At the level of "studies," the question of the appropriateness of inferential statistics can be asked again, and Glass et al. seem to answer in the negative. They pointed out that there are two instances in which common inferential methods are clearly appropriate: when a defined population has been randomly sampled and when subjects have been randomly assigned to conditions in a controlled experiment. In the latter case, Fisher showed how the permutation test can be used to make inferences to the universe of all possible permutations. But this case in of little interest to metaanalysts who never assign units to treatments. Glass et al. claimed that the typical metaanalysis virtually never meets the condition of probabilistic sampling of a population. They took the position that inferential statistics has little role to play in metaanalysis: "The probability conclusions of inferential statistics depend on something like probabilistic sampling, or else they make no sense" (p. 199).
It is a common habit of thought to acknowledge that many data sets fail to meet probabilistic sampling conditions , but to argue that one might well treat the data in hand "as if" it were a random sample of some hypothetical population. Under this supposition, inferential techniques are applied and the results inspected. This circumlocution has neither logic nor common sense to support it. Indeed, it seems to be little short of a rationalization for performing statistics that one has gone to the trouble to learn whether they are appropriate or not. If the sample is fixed and the population is allowed to be hypothetical, then surely the data analyst will imagine a population that resembles the sample of data. Hence all of these "hypothetical populations" will be reflections of the samples and there will be no need for inferential statistics. The researcher runs the risk of generalizing to what well may be a fictitious, and hence irrelevant, population.
Hedges and Olkin (1985) developed inferential techniques that ignored the pro forma testing of null hypotheses and focused on the estimation of regression functions that estimate effects at different levels of study characteristics. They worried about both sources of statistical instability: that arising from persons within studies and that which arises from variation between studies. As they properly pointed out, the study based on 500 persons deserves greater weight than the study based on 5 persons in determining the response of the treatment condition to changes in study conditions. The techniques they present are based on traditional assumptions of random sampling and independence. It is, of course, unclear precisely how the validity of their methods are compromised by failure to achieve probabilistic sampling of persons and studies.
Rubin (1990) addressed most of these issues squarely and staked out a position that appeals to the authors of this manual: "...consider the idea that sampling and representativeness of the studies in a metaanalysis are important. I will claim that this is nonsensewe don't have to worry about representing a population but rather about other far more important things" (p. 155). These more important things to Rubin are the estimation of treatment effects under a set of standard or ideal study conditions. This process, as he outlined it, involves the fitting of response surfaces (a form of quantitative model building) between study effects (Y) and study conditions (X, W, Z etc.).

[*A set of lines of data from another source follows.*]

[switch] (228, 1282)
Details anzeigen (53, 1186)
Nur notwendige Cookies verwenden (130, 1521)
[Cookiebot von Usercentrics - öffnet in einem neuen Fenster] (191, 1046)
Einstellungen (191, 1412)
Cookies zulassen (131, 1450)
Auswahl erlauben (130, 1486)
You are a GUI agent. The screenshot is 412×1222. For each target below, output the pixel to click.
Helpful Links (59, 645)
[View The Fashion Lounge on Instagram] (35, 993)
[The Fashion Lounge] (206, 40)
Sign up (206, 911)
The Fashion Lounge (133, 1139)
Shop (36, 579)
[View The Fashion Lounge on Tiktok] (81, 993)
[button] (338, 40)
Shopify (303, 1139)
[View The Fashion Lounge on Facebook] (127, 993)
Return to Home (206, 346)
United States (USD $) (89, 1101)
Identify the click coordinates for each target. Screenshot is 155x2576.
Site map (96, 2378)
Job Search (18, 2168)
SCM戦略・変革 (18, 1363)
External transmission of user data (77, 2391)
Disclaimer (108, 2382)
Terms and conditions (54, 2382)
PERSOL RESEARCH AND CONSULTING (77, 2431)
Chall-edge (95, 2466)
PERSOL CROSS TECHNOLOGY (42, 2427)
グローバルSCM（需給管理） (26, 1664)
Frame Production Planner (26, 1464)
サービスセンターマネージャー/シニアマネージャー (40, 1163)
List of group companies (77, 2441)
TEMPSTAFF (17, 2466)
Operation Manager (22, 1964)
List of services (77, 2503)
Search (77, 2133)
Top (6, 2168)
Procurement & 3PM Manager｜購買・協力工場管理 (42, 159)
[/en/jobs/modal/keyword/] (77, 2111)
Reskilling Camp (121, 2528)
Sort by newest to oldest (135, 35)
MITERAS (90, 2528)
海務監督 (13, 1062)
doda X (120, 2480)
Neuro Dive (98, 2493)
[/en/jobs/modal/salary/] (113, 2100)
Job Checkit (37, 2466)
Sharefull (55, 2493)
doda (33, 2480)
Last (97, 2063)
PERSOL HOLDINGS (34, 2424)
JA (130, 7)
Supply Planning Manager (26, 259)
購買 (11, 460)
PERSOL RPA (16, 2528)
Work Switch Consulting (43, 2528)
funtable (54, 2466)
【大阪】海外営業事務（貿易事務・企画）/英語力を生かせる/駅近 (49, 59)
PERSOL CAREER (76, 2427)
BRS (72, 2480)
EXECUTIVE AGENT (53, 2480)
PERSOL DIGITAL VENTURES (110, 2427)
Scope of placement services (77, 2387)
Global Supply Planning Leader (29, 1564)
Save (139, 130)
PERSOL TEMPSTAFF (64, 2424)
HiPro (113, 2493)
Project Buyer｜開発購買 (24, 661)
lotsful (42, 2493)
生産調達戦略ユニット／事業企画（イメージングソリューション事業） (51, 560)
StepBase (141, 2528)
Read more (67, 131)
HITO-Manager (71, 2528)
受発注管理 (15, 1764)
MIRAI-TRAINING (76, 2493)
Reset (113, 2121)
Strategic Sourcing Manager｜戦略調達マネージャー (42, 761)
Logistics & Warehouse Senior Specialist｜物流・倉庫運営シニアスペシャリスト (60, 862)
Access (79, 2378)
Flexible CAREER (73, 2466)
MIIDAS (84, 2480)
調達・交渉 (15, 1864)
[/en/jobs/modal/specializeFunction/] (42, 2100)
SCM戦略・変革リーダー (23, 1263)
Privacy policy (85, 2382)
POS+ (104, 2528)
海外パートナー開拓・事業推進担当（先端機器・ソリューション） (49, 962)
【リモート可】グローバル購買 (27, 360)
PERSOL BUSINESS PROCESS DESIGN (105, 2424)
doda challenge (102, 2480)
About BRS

Where theorists disagree, technicians are well advised to leave open as many options as possible. Consequently, we have provided many methods of data analysis in MetaStat that address inferential issues, including Hedges's homogeneity tests, Rosenthal and Rubin's aggregate significance levels as well as conventional methods of analysis like regression, and a newly rediscovered approximate randomization test.
Where conditions of random sampling are met, the inferential techniques in MetaStat will have clear and undisputed application. In all other instances, it will be up to the metaanalyst to decide whether to apply them and how to interpret them. We provide fair warning that the inferential statistical techniques in MetaStat are easy to misapply and misuse.